--- FRAGMENTO DE PÁGINA ---
>>
Una reciente medición realizada por la firma Ad Hoc reveló que la conversación global se disparó a través de tres ejes principales de discusión que rozaron la política, las sospechas institucionales y la geopolítica.

La controversia vinculada a la diversidad étnica del plantel argentino ocupó el primer lugar del interés general con 826.000 menciones sobre un presunto racismo estructural. Esta postura tomó especial fuerza con el correr del certamen, alimentada por intervenciones de figuras internacionales como el actor estadounidense Samuel Jackson, quien difundió duras críticas hacia la historia del país. Por otra parte, las posturas políticas del presidente Javier Milei provocaron repercusiones directas en el torneo. La cercanía del mandatario con Benjamín Netanyahu motivó posturas encontradas; incluso el actor Javier Bardem fundamentó su rechazo al seleccionado nacional en las 764.000 interacciones que ligaron la participación deportiva con el conflicto en Medio Oriente.
<<
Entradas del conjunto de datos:
>>
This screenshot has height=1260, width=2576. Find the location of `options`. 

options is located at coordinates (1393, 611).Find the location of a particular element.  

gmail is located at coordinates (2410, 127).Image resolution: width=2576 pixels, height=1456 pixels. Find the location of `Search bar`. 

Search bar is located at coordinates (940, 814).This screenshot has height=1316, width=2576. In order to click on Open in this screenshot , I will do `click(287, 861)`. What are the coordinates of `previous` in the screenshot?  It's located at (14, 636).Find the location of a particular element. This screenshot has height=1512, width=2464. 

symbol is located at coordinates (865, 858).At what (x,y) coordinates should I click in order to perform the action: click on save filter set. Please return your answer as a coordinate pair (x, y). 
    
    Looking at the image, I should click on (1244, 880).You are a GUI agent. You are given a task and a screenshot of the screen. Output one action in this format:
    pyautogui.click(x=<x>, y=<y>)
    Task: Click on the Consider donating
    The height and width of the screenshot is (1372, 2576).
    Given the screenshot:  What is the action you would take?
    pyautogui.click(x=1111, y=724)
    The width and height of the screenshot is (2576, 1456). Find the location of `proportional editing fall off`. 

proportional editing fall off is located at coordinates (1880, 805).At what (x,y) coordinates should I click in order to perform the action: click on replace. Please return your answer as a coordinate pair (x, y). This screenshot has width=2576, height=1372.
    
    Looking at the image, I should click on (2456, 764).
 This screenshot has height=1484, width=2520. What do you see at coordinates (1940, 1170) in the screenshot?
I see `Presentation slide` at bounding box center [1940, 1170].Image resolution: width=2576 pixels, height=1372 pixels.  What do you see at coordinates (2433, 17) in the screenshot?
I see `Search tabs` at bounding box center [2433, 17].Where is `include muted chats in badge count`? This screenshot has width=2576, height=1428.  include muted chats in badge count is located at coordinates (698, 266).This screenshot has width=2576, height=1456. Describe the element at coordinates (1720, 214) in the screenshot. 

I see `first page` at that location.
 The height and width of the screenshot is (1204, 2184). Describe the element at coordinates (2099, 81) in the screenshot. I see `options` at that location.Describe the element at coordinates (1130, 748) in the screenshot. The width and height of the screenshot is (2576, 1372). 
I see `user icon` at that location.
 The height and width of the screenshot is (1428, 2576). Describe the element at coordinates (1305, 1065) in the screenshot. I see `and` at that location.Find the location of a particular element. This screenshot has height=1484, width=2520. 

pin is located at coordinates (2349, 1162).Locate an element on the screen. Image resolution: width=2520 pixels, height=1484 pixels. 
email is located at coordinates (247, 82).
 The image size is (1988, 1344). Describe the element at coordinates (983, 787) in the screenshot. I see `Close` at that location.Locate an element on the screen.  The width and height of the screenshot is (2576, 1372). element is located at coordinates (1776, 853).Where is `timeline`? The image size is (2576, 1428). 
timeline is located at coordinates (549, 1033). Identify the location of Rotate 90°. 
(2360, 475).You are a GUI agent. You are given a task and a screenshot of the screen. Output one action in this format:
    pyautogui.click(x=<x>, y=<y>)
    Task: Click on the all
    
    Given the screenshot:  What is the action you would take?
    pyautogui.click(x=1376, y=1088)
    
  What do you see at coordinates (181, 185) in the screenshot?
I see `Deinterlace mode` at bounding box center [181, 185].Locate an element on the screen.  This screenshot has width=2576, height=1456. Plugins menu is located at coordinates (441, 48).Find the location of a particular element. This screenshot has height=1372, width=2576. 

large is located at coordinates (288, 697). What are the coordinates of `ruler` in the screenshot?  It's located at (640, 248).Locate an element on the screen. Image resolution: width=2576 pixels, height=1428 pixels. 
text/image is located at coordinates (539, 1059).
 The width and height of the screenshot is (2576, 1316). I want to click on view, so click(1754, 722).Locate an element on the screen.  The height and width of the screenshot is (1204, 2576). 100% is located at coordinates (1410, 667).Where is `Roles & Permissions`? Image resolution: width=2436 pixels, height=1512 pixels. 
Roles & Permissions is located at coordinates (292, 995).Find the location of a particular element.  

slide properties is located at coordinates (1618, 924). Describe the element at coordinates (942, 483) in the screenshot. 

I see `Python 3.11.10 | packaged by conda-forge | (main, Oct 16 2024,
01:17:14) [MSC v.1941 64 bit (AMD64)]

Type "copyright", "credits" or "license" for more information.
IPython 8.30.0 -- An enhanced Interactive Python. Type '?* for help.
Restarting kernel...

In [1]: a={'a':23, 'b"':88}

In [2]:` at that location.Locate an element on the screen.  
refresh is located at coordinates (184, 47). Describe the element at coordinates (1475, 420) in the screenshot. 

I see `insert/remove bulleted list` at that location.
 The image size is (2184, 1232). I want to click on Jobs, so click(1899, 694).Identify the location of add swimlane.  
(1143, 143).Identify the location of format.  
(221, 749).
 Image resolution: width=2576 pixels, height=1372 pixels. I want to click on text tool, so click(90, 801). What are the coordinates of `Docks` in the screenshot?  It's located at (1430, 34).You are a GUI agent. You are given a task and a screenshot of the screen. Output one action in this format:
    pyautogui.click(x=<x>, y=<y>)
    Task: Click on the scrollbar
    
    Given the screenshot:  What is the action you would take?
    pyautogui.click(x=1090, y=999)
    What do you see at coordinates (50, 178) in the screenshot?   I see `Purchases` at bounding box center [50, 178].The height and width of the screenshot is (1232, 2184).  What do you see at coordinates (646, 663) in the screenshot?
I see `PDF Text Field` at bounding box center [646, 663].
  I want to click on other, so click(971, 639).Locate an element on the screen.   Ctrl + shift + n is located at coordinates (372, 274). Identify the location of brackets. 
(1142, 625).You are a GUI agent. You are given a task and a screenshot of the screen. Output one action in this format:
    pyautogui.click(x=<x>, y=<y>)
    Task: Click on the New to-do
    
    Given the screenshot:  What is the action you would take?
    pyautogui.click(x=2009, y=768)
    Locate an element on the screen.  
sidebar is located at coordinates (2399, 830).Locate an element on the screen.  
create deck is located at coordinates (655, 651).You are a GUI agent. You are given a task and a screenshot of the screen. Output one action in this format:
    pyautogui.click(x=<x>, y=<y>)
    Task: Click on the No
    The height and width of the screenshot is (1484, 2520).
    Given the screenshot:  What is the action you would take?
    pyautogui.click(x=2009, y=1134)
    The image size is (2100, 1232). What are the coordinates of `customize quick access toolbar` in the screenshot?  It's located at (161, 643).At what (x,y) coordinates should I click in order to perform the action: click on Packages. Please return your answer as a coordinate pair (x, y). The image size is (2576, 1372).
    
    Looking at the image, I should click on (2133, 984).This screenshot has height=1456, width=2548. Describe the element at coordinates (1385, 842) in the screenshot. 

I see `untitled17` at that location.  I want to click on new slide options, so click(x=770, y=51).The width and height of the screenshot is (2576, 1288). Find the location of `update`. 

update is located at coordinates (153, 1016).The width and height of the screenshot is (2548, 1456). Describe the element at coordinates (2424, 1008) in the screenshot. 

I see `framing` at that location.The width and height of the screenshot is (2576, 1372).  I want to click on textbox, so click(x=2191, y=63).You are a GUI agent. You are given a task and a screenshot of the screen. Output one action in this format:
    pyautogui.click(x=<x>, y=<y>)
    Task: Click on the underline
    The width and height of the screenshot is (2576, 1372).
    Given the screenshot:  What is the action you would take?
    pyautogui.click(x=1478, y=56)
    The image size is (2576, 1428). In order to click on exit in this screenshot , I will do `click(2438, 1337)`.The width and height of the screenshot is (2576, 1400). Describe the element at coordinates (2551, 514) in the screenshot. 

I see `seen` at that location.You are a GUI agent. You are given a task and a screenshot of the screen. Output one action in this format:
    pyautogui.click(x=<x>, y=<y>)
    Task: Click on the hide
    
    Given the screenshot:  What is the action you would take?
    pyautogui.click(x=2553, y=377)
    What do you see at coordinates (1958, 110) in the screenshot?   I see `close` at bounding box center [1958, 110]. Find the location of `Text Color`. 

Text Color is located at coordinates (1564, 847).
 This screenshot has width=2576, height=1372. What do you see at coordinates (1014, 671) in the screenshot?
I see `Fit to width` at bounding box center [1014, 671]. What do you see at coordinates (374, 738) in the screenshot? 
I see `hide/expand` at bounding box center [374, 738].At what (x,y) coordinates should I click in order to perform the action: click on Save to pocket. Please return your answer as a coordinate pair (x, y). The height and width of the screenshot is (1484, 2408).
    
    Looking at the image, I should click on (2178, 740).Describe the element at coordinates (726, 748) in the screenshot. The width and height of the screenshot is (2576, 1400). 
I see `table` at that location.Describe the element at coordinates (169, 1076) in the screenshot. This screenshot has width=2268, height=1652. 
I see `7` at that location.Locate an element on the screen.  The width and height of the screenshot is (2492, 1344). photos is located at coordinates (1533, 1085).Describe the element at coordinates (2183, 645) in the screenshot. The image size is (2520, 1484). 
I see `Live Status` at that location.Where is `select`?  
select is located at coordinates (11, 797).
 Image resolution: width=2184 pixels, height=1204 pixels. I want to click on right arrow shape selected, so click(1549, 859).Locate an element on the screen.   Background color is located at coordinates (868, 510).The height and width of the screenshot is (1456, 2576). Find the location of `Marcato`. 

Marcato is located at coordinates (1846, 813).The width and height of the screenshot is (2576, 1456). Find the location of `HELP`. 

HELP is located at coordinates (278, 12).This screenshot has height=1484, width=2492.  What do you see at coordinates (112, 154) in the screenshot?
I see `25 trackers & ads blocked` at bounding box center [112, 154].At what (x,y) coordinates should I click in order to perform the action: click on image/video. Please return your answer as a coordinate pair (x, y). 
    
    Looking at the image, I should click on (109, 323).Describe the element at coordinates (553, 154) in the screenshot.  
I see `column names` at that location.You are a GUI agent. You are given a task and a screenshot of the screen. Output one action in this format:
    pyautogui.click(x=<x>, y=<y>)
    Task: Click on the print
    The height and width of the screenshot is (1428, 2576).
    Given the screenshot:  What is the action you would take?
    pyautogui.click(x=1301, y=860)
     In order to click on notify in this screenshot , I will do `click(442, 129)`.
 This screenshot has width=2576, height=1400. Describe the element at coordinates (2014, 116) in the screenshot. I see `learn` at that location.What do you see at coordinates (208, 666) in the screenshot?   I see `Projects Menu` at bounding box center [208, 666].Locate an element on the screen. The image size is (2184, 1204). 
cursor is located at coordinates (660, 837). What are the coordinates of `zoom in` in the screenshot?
<<
--- TU OBJETIVO ---
Continúa el texto sobre la medición de Ad Hoc a partir de su última oración.

--- RESPUESTA ---
A este escenario se sumó un fuerte escepticismo sobre la transparencia de los arbitrajes y la organización. La expresión «ArgenFIFA» superó las 688.000 menciones en redes, motorizada por usuarios que sugirieron favorecimientos sistemáticos para el conjunto sudamericano durante el fixture. De acuerdo al informe técnico, este clima cruzado por datos falsos, cuestionamientos diplomáticos y teorías conspirativas se intensificó desde los primeros cruces eliminatorios hasta el partido decisivo, generando interrogantes sobre la huella que estos debates dejan en el posicionamiento del país en el exterior.